### Try it
Please give back, word for word, each line from the start of the entries through the one in which "Click eye icon" is found.

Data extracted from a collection
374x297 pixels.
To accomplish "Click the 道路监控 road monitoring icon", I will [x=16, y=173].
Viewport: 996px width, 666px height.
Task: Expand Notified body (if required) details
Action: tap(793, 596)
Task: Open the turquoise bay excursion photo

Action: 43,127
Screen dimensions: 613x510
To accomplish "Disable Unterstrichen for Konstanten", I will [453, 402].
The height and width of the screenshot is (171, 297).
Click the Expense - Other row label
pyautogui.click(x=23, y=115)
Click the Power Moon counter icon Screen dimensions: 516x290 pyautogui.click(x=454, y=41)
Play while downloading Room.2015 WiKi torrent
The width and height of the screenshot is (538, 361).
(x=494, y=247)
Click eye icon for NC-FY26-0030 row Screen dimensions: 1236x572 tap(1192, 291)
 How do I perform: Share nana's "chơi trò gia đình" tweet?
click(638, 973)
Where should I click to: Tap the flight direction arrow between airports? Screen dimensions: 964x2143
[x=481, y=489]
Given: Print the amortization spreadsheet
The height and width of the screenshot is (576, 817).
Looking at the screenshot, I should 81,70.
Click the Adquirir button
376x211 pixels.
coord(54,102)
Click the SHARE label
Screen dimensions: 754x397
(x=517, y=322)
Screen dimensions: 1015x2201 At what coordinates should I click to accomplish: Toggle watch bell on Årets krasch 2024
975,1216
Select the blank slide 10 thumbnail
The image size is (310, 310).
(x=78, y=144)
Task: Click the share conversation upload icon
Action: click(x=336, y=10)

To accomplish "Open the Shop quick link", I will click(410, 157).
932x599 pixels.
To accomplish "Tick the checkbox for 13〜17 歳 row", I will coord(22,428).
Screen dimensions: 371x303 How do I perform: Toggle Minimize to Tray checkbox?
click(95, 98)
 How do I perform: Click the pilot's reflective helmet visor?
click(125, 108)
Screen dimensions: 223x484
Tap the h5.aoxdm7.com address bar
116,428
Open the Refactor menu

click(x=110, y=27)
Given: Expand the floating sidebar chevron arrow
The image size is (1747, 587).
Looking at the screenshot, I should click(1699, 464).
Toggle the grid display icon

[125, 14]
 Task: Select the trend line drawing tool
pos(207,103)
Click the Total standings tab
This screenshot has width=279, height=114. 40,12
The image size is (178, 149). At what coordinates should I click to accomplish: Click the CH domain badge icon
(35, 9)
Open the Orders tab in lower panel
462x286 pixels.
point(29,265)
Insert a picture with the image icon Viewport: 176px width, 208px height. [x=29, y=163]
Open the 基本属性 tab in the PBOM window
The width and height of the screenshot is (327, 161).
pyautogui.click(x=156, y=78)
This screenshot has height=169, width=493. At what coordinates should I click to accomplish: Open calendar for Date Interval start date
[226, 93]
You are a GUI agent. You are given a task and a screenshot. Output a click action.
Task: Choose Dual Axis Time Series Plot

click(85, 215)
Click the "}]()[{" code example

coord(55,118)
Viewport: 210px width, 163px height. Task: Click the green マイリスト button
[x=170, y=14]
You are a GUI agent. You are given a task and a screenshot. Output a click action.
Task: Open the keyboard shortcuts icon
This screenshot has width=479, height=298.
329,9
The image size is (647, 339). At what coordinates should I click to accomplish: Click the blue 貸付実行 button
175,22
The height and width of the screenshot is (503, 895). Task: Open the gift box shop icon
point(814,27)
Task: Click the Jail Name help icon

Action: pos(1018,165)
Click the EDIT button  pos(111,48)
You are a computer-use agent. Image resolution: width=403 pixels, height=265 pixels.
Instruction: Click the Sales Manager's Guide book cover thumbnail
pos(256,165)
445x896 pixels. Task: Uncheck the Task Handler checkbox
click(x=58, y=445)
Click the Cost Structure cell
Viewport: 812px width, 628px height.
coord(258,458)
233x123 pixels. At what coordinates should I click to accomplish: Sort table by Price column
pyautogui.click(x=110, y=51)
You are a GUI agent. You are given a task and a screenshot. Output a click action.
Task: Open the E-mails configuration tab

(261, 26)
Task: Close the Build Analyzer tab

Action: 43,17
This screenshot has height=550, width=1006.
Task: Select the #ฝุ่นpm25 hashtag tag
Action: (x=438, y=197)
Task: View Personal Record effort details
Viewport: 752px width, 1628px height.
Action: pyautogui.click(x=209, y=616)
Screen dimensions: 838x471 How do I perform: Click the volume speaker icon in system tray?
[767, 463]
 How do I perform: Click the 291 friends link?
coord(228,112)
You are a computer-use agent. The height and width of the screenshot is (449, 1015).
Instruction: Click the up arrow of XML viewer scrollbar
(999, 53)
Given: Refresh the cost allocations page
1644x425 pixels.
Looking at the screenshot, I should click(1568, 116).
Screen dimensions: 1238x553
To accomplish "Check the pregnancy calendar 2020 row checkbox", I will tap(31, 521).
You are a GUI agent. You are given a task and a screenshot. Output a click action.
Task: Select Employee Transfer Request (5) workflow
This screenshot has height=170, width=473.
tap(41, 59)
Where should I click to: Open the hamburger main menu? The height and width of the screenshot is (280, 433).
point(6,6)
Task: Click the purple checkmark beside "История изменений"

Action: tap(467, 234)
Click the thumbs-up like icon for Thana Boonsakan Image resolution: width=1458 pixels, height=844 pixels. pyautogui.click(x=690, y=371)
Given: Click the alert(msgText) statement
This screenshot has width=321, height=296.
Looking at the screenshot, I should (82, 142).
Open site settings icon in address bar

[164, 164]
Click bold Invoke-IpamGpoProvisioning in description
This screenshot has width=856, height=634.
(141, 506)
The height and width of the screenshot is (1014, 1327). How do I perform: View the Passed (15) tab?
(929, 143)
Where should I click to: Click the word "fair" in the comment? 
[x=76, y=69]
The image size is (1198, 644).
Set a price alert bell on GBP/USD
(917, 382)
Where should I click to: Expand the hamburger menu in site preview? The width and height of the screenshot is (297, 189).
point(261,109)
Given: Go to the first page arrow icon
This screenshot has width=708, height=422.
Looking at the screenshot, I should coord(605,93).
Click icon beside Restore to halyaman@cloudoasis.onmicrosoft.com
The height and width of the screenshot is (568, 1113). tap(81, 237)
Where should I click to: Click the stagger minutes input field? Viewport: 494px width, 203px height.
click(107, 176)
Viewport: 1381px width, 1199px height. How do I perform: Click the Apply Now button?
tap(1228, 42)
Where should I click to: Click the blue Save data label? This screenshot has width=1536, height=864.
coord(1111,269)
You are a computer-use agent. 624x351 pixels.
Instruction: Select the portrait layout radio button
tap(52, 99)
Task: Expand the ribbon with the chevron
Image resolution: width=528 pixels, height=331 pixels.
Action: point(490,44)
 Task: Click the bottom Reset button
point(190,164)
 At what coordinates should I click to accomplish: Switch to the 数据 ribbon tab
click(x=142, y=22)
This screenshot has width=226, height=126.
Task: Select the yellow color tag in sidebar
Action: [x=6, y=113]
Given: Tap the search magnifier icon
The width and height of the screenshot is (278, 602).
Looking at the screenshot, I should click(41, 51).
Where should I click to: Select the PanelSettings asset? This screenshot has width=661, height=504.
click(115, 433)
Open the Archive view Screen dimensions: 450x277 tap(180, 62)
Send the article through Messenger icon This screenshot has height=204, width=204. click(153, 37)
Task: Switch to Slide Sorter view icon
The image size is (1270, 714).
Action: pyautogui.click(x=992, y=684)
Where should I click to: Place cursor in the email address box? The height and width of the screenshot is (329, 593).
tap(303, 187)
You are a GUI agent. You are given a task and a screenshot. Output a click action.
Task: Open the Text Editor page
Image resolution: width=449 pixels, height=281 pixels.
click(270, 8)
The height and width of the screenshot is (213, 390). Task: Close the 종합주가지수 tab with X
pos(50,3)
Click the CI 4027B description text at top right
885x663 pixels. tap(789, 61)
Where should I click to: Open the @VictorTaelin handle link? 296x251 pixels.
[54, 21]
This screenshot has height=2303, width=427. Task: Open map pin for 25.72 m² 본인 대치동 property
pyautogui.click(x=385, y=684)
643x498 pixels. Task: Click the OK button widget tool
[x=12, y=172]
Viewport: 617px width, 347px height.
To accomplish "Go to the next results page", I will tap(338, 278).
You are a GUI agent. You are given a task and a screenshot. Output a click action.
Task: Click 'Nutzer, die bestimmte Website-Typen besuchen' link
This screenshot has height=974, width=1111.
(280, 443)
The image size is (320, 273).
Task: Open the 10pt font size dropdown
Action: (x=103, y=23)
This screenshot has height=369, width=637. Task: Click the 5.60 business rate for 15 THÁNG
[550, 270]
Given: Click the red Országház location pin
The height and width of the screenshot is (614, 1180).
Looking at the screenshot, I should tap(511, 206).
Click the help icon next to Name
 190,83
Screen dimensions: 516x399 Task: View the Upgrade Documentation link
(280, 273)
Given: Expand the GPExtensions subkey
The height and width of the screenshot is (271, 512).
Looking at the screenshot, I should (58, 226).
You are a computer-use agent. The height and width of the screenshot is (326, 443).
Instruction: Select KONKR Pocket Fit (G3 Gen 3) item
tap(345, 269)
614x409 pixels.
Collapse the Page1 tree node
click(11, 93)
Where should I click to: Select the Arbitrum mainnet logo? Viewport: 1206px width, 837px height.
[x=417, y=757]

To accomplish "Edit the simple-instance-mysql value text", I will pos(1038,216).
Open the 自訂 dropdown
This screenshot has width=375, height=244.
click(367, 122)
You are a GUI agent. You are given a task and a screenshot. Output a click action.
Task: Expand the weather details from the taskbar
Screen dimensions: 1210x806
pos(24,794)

### Output of the task
374x297 pixels.
To accomplish "Click the 道路监控 road monitoring icon", I will [x=16, y=173].
Viewport: 996px width, 666px height.
Task: Expand Notified body (if required) details
Action: tap(793, 596)
Task: Open the turquoise bay excursion photo

Action: 43,127
Screen dimensions: 613x510
To accomplish "Disable Unterstrichen for Konstanten", I will [453, 402].
The height and width of the screenshot is (171, 297).
Click the Expense - Other row label
pyautogui.click(x=23, y=115)
Click the Power Moon counter icon Screen dimensions: 516x290 pyautogui.click(x=454, y=41)
Play while downloading Room.2015 WiKi torrent
The width and height of the screenshot is (538, 361).
(x=494, y=247)
Click eye icon for NC-FY26-0030 row Screen dimensions: 1236x572 tap(1192, 291)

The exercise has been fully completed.